As an organization we are dedicated to finding the correct solution for your specific addiction problem. Our referral list contains over 3,000 resources which encompass the following treatment categories :
  • Xanax Detox Center
  • Xanax Rehab
  • Xanax Treatment
  • Xanax Addiction Treatment
  • Xanax Addiction Counseling
  • Meetings
  • Xanax In-Patient Treatment
  • Xanax Out-Patient Treatment


  • Facts about Xanax

    Q) What is Xanax?

    A) Xanax is prescription tranquilizer which depresses the nervous system in a way similar to alcohol.


    Q) How is Xanax used?

    A) Xanax when abused is taken orally, chewed, crushed (then snorted like cocaine), or crushed (then dissolved in water and injected like heroin).


    Q) What are the effects of Xanax addiction?

    A) Xanax has depressant effects on brain areas that regulate wakefulness and alertness, very similar in effect to alcohol and sedative barbiturates. They enhance the action of receptors that inhibit central nervous system stimulation, and conversely, inhibit the action of receptors that stimulate the nervous system. In other words, if the nervous system were a car, these drugs help press down the brakes but make it harder to press down on the gas.

    • difficulty concentrating
    • "floating" or disconnected sensation
    • depressed heartbeat
    • depressed breathing
    • excessive sleep and sleepiness
    • mental confusion and memory loss
    • addiction

    Q) What are the symptoms of withdrawal?

    A) Essentially, withdrawal symptoms for the tranquilizers feel like the opposite of the therapeutic effects. The short-acting benzodiazapines (Xanax, Halcion, Restoril, Ativan, and Serax) can produce especially severe withdrawal symptoms. Symptoms, that are similar to those in alcohol withdrawal, include jittery, shaky feelings and any of the following:

    • rapid heartbeat
    • shaky hands
    • insomnia or disturbed sleep
    • sweating
    • irritability
    • anxiety and agitation

    Q) What is Xanax addiction?

    A)The tranquilizer, which was introduced in 1973, can become psychologically and physically addictive if taken in high doses for longer than eight weeks. Therefore, it should be - and usually is - prescribed as a temporary solution for people with stress and anxiety disorders, doctors say.

    But while addiction is Xanax's primary risk, there's another breed of abuser out there. Like other pharmaceuticals such as OxyContin and Ritalin, Xanax has found its way from pharmacies to drug dealers, and is being abused by young, healthy people who want to get high.

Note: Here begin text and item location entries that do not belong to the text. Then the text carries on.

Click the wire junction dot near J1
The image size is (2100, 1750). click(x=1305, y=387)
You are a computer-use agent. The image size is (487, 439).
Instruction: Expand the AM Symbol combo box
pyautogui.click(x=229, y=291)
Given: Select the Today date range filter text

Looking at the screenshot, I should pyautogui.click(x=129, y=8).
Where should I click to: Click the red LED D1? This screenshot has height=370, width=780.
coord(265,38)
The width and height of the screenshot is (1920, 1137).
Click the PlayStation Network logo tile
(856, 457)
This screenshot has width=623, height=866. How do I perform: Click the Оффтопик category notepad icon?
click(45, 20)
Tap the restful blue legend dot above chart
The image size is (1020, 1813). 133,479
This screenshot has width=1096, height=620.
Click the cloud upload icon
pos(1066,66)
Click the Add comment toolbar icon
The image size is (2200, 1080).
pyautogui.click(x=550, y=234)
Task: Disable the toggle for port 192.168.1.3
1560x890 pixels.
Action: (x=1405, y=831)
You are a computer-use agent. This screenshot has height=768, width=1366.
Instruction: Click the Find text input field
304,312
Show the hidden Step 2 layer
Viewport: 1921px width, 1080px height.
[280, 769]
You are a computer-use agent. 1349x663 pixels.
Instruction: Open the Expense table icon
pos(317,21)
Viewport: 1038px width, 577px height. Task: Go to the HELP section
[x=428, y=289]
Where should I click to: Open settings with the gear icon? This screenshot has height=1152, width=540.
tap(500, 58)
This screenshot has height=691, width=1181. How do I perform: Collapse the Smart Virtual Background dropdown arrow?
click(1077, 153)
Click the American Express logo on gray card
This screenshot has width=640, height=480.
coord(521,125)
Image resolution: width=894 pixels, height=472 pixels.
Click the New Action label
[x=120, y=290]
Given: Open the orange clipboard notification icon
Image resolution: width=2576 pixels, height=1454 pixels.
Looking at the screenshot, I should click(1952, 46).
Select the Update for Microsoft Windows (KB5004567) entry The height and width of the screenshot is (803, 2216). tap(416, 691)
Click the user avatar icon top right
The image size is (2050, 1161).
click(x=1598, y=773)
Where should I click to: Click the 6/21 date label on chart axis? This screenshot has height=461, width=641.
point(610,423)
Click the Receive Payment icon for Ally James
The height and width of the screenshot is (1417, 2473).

These club-hopping, twentysomething, casual ``Xannie poppers'' are using the drug in combination with other stimulants, from booze to cocaine.


    Q) How offten is Xanax abused?

    A) It is estimated that in 1999, 4 million people were currently using prescription drugs non-medically. Nearly 5 million people have at one point taken Xanax or a similar anti-anxiety medication for nonmedicinal reasons, according to a 2000 survey conducted by the federal Substance Abuse and Mental Health Services Administration. Possession of a prescription drug without proof of a prescription is a felony.

    More than 22,000 Xanax-related emergency-room visits were reported in the United States in 2000, up from 16,000 seven years before, according to the Substance Abuse and Mental Health Services Administration.